[Data for analysis — start]

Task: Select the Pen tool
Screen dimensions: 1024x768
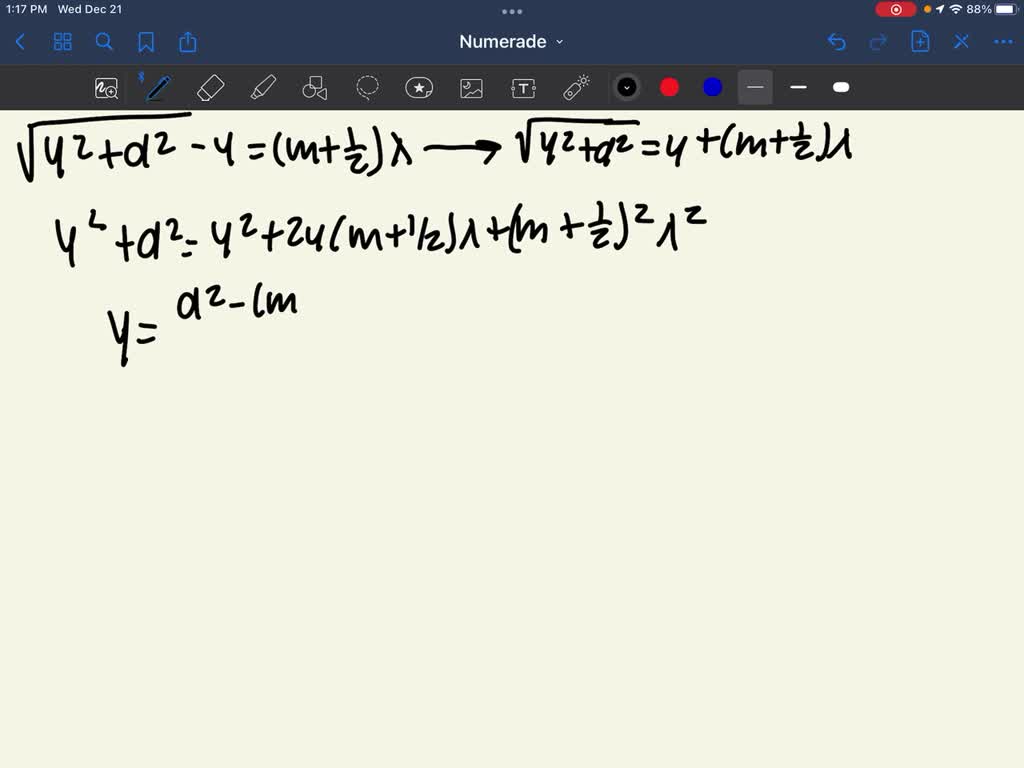Action: click(x=157, y=87)
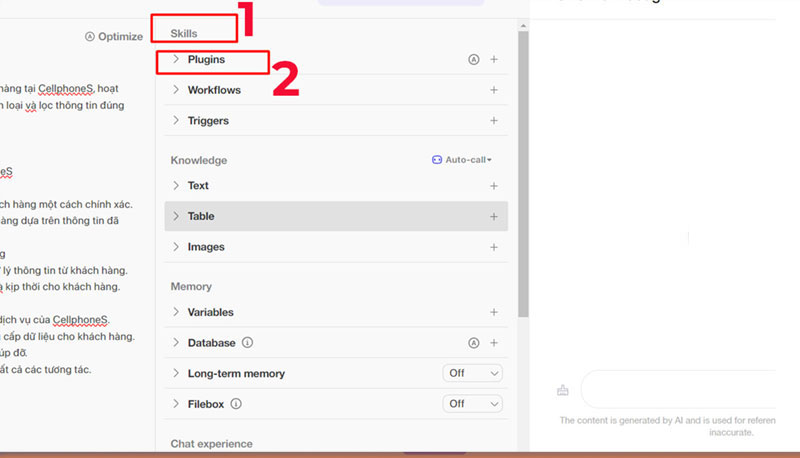Add a Trigger using the plus icon
Viewport: 800px width, 458px height.
(494, 121)
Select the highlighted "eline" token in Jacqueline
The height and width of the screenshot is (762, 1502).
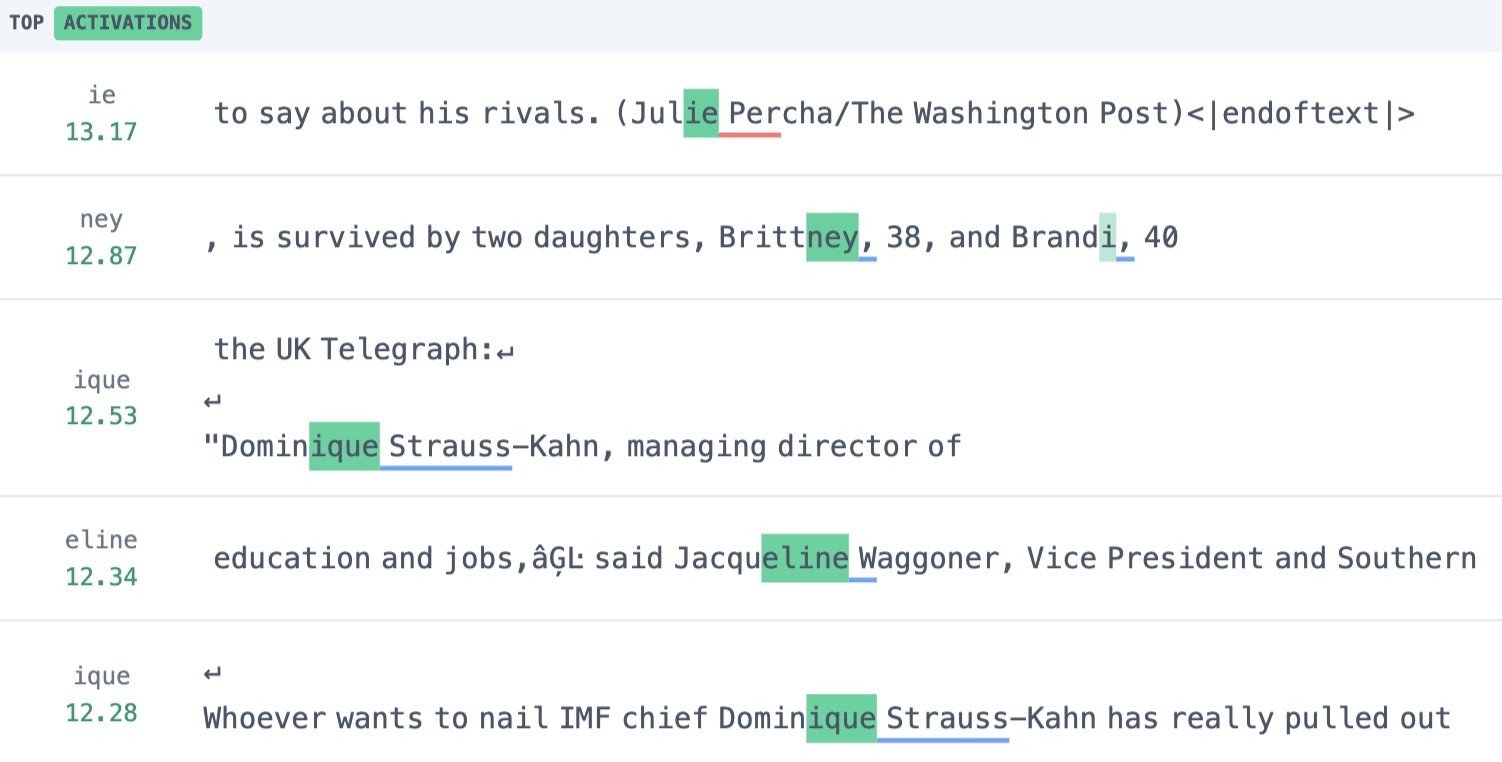[805, 558]
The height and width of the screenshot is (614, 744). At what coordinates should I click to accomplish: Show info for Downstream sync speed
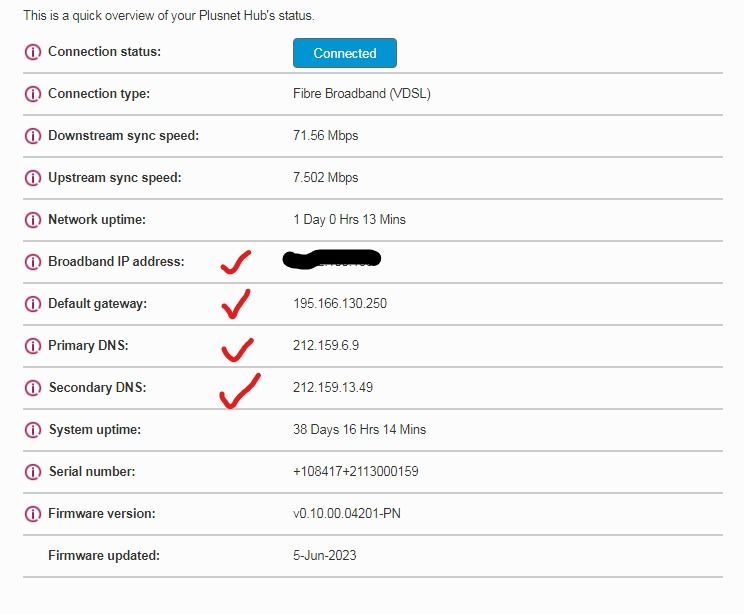(x=32, y=136)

[Data for analysis — finish]

▶ Work order
If a line in the data above holds the string "Select", report that line.

▶ Solution below
Task: Select the Pen tool
Select the highlighted "eline" token in Jacqueline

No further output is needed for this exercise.